List of tasks:
a) List every city the methods text names, each with the state abbreviation given beside it.
b) Copy the methods text word for word, starting at "DNA was extracted" and continuing down through "spectrophotometer (NanoDrop Technologies).".

Text shown:

****************

Gene Expression by Real-Time Quantitative Reverse Transcription Polymerase Chain Reaction
Tissue mRNA expression was measured as previously described (20). Reverse transcription was performed using 0.5 μg of RNA in a 20-μL reaction volume using a high-capacity cDNA reverse transcription kit (Applied Biosystems, Foster City, CA). Different dilutions of the RT samples were prepared and plated onto a MicroAmp optical 384-well plate (Applied Biosystems). A TaqMan Master Mix (Life Technologies), water, and a primer mix (Life Technologies) were added to the wells. The plate was analyzed using a 7900HT Fast Real-Time polymerase chain reaction (PCR) system (Applied Biosystems). Brain-derived neurotrophic factor (BDNF) (Ss03822335_s1; Life Technologies) mRNA expression was assessed in the small intestine and AC. The 60S ribosomal protein L19 (RPL 19, Ss03375624_g1; Life Technologies) was used as an endogenous control. The standard curve consisted of dilutions of pooled whole tissue hippocampal and midbrain cDNA. Normalized values were calculated by dividing the target quantity mean by the mean RPL19 quantity. The fold-difference for each measurement was determined by dividing the normalized target value (TEST) by the normalized calibrator (CONT) value.
DNA was extracted from ileal (n = 21) and AC (n = 24) contents and feces (n = 24) using the QIAamp DNA Stool Mini Kit (Qiagen, Valencia, CA) in combination with the FastPrep-24 System (MP Biomedicals, Carlsbad, CA) as previously described (22). DNA concentration was determined with a NanoDrop 1000 spectrophotometer (NanoDrop Technologies).
Pyrosequencing of Bacterial 16S rRNA Genes
Amplification of the V3 to V5 regions of the bacterial 16S rRNA genes were performed with primers 341F and 907R (23). Pyrosequencing was carried out at the Research Testing Laboratory (RTL, Lubbock, TX) as previously described (24,25) using 454 Life Sciences Genome Sequencer FLX with Titanium series reagents and protocol (Roche Applied Science, Indianapolis, IN).

****************

Record excerpts:
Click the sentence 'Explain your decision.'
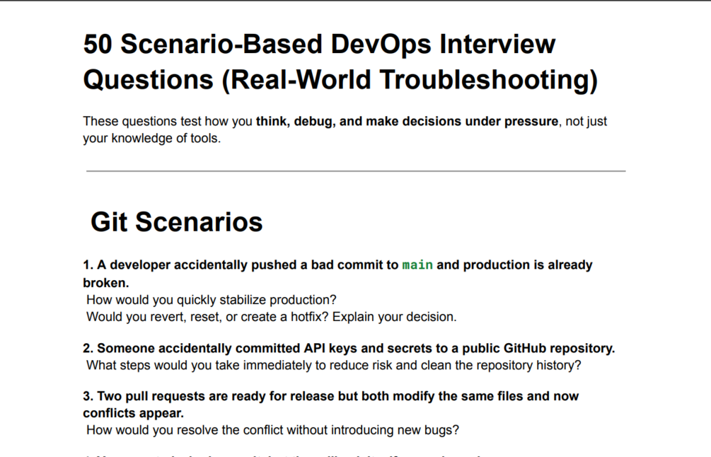The width and height of the screenshot is (711, 457). coord(395,317)
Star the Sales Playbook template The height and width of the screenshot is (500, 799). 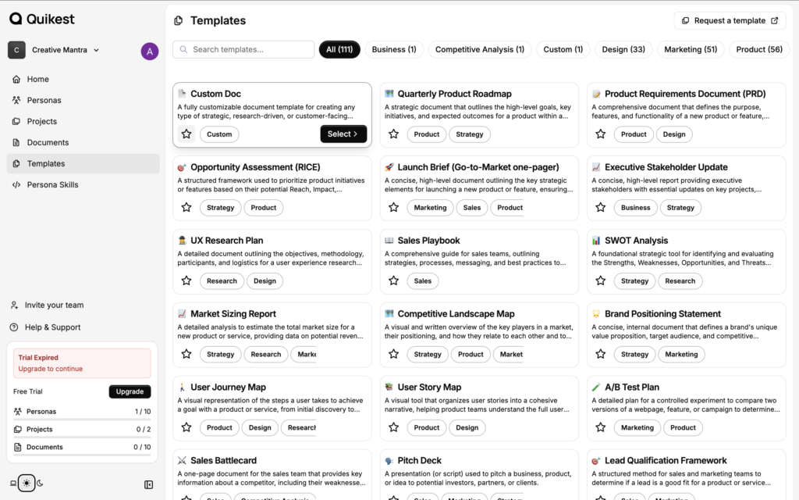[393, 281]
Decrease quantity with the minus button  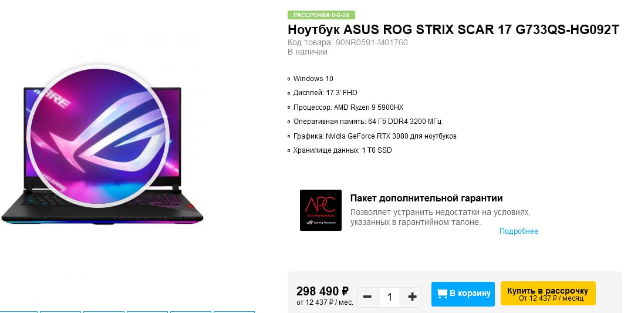pos(367,297)

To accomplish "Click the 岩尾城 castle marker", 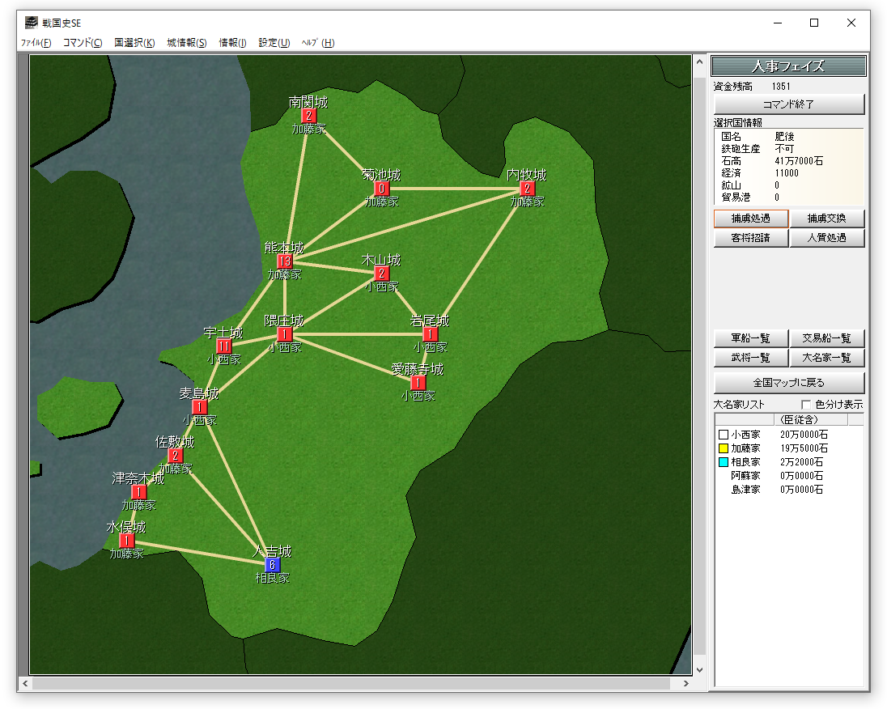I will pos(430,334).
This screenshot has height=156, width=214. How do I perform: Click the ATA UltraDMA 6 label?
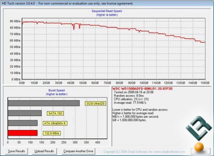pyautogui.click(x=55, y=124)
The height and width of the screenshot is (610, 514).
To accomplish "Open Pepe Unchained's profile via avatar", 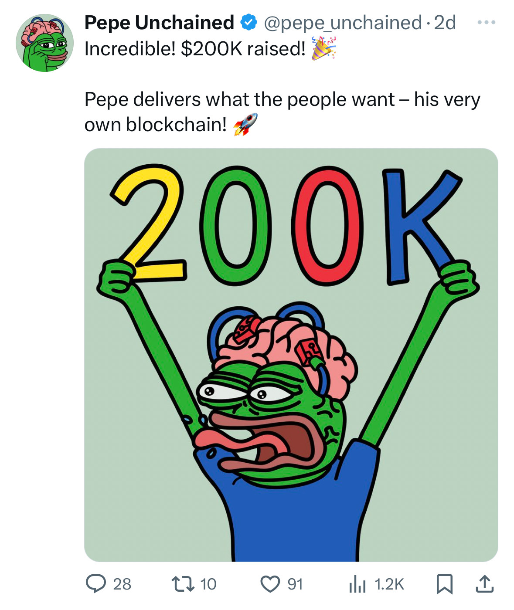I will [x=44, y=44].

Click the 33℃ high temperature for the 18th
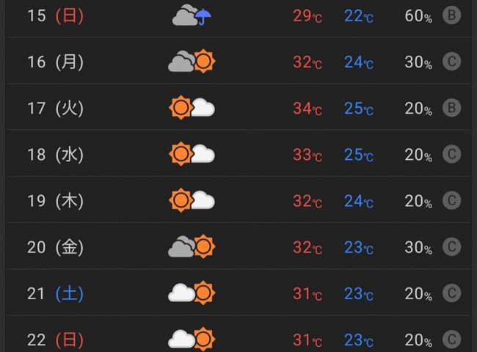tap(307, 155)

****************

Results for each task:
a)
Foster City, CA
Valencia, CA
Carlsbad, CA
Lubbock, TX
Indianapolis, IN

b)
DNA was extracted from ileal (n = 21) and AC (n = 24) contents and feces (n = 24) using the QIAamp DNA Stool Mini Kit (Qiagen, Valencia, CA) in combination with the FastPrep-24 System (MP Biomedicals, Carlsbad, CA) as previously described (22). DNA concentration was determined with a NanoDrop 1000 spectrophotometer (NanoDrop Technologies).